La misma revolución francesa era un ejemplo, que estaba demasiado cerca; pero, además, los jacobinos con las puntas de sus bayonetas fueron sembrando por Europa esas ideas de libertad.
Las promesas de Napoleón en su primera campaña de Italia contribuyeron no poco a atizar ese fuego: por fin el hecho de la república italiana y del reino napoleónico dejaron entrever la posibilidad de su realización. Ya en 1791 quedaron anexionados a Francia Aviñón y el condado Venesino, antiguas posesiones de la Santa Sede.
Pero mayor trascendencia tiene la proclama que Napoleón lanzó el 30 de mayo de 1796 al presentarse en Lombardía:“Amamos particularmente a los descendientes de los Brutos y Escipiones y de aquellos grandes varones que hemos escogido por modelos. Restablecer el capitolio y erguir con honor las estatuas de los héroes que alcanzaron un nombre inmortal, despertar al pueblo romano, abotargado tras muchos siglos de esclavitud; ese será el fruto de vuestros triunfos, que abrirán una era nueva en la historia”.

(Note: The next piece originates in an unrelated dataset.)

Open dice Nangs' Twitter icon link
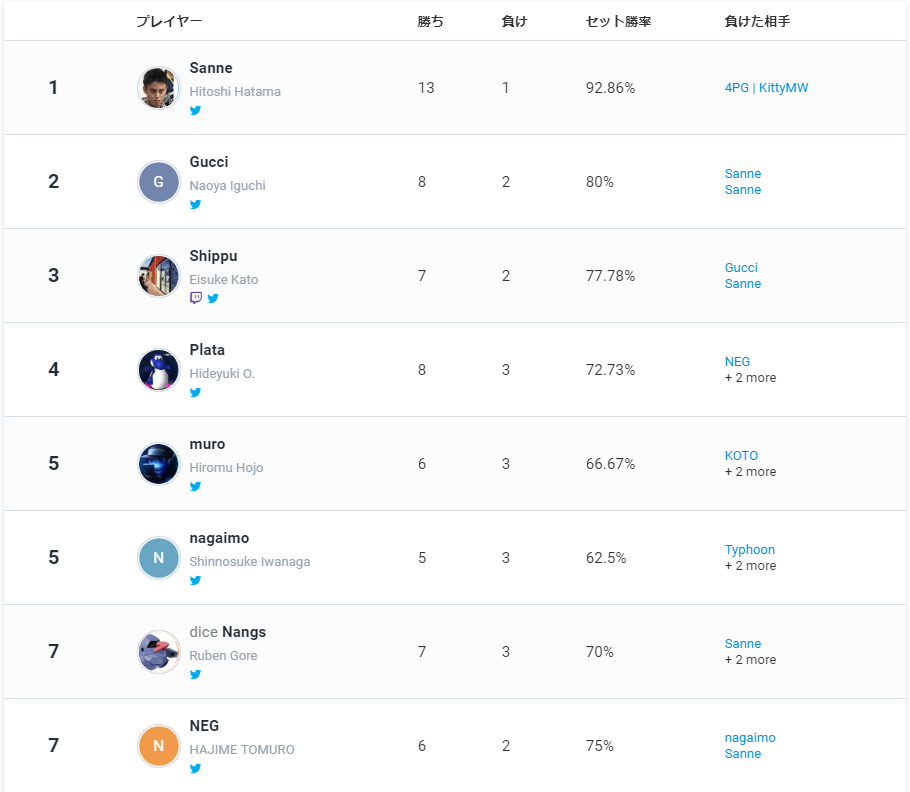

El 2 de abril de 1797, hablaba Napoleón de constituir una república en Italia, que creciera y se dilatase a medida que fueran decreciendo los Estados Pontificios. El 29 de septiembre escribía a su hermano José: “Si ha muerto ya el Papa, cuida de que no se elija otro y de que se incite a la revolución”. Bajos sus auspicios se formó la república italiana.
Sabemos cómo, proclamada la república italiana el 15 de febrero de 1798, salía el 20 desterrado para Valence (Francia) el Papa. Pero el mes de septiembre, los napolitanos con Fernando IV, entraban en Roma. Ahora era Fernando quien, como libertador, soñaba en un reino ítalo, y hacia él vuelven los ojos de los patriotas. Por el momento, los austríacos acabaron con la república y con los sueños de Fernando. Los Estados Pontificios fueron restaurados.
Con ocasión del bloqueo continental en 1806, comenzó una nueva tentativa. Por un decreto de Napoleón, árbitro de Europa, los Estados Pontificios quedaban anexionados al Imperio francés.
Al declinar la estrellade Napoleón, Murat, rey de Nápoles, gran maestre de la masonería, quiso realizar los sueños de Fernando IV, y en enero de 1814 pactó con la Austria de Metternich, con estas piadosas ideas; pero Pío VII, libre de su secuestro en Fontainebleau, volvía a su reino y entraba en Roma, a pesar de las trabas del camino.
El congreso de la legitimidad o de los soberanos, reunido en Viena para restaurar Europa, devolvió solemnemente, por el artículo 103, casi todos los Estados Pontificios: las Legaciones, las Marcas, el ducado de Benevento y el principado de Montecorvo con el núcleo de Roma; unas 748 millas con unos 3.124.000 habitantes.